- [Texte à lire]
Tombeau et moi sommes allés chercher la lourde eau miraculeuse avec laquelle je peins ton corps.
Mais je ne suis pas peintre,
Mais tu n'es pas poisson,
Et je réalise que je ne sais même pas qui tu es.

EXPIRATION, INSPIRATION

Papa,
Y'a-t-il d'autres lieux,
d'autres temps,
d'autres espaces,
où tu me réponds hors du silence ?
Où tu m'étreins
avant de t'éteindre ?
Je ne sais pas.

EXPIRATION, INSPIRATION

Te voilà bientôt de l'autre côté du mouroir. Ils nous l'ont dit. Ils savent, eux, blottis dans le blanc des blouses. C'est la fin dans cette réalité-là.
Alors Adieu mon père, et bon voyage.

EXPIRATION, INSPIRATION

Est-ce que tu pars pour me laisser l'espace pour fleurir ?
Dis-moi, qu'est-ce qui te porte vers ce dernier exil ?

EXPIRATION, SILENCE.


Vendredi 21 juin 2019 à 22:45

Me voilà chienne qui erre,
sans père, sans repères.
Je suis seule au bout de ma laisse.

Et je regarde brûler le feu par le feu. Des cendres à offrir au vent, qui portent l'empreinte d'amours ratées, de larmes tues et de terreurs qui s'enfantent. Quel gâchis.

Tombeau, tu passes des jours et des nuits à me traduire dans une langue accessible tes lectures sur la vie après la mort, sur l'au-delà. Je m'en nourris, je m'en repais. C'est ta façon de m'aider à contrer le chagrin. Et même si je ne sais pas te remercier, ça m'aide.

Tombeau, nos pères se regardent-ils, un sourire en coin de lèvres, dans cette autre réalité, émus de nous avoir laissé des blessures jumelles dans lesquelles nous reconnaître ? Est-ce que toute cette vie de flammes ne m'a été offerte que pour une seule raison : tomber au coeur de mon Tombeau ?

- [Consigne 1] Présentez sous forme de liste numérotée les lignes de la liste qui vont de la ligne contenant « Tap double check » jusqu'à la fin de la liste incluse, sans reprendre les lignes vides.
Le texte sur la perte du père et la liste n'ont aucun lien entre eux.

[Données tirées d'une collection]
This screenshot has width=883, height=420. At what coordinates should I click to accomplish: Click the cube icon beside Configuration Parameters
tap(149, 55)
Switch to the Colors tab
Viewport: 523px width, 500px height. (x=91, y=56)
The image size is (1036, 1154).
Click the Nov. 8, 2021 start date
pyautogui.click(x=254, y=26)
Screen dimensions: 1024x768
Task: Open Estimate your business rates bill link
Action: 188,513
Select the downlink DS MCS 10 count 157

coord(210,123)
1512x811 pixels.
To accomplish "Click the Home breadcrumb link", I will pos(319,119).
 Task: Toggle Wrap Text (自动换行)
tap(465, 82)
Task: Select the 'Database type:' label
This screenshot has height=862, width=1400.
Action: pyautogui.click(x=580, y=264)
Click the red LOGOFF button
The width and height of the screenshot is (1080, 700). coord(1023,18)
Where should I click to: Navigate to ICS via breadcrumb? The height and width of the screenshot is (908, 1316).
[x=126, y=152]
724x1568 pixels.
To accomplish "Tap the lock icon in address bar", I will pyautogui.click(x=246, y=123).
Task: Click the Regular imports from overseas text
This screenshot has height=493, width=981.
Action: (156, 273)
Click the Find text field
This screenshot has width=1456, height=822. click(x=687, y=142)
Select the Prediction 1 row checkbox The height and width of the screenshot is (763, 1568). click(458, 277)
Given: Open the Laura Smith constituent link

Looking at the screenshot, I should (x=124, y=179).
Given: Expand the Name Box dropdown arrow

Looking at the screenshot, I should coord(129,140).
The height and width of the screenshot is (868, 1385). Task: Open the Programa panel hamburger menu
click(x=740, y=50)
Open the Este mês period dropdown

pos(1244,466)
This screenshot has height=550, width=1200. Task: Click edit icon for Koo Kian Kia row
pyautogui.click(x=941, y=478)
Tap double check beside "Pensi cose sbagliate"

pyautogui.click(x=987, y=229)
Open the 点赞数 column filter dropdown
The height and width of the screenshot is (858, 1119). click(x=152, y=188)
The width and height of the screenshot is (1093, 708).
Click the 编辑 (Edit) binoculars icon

- [Consigne 2] Recopiez mot pour mot le passage du texte sur la perte du père qui va de « EXPIRATION, SILENCE. » jusqu'à « remercier, ça m'aide. » inclus.

- [Réponse complète 1]
1. Tap double check beside "Pensi cose sbagliate"
2. pyautogui.click(x=987, y=229)
3. Open the 点赞数 column filter dropdown
4. The height and width of the screenshot is (858, 1119). click(x=152, y=188)
5. The width and height of the screenshot is (1093, 708).
6. Click the 编辑 (Edit) binoculars icon

- [Réponse complète 2]
EXPIRATION, SILENCE.


Vendredi 21 juin 2019 à 22:45

Me voilà chienne qui erre,
sans père, sans repères.
Je suis seule au bout de ma laisse.

Et je regarde brûler le feu par le feu. Des cendres à offrir au vent, qui portent l'empreinte d'amours ratées, de larmes tues et de terreurs qui s'enfantent. Quel gâchis.

Tombeau, tu passes des jours et des nuits à me traduire dans une langue accessible tes lectures sur la vie après la mort, sur l'au-delà. Je m'en nourris, je m'en repais. C'est ta façon de m'aider à contrer le chagrin. Et même si je ne sais pas te remercier, ça m'aide.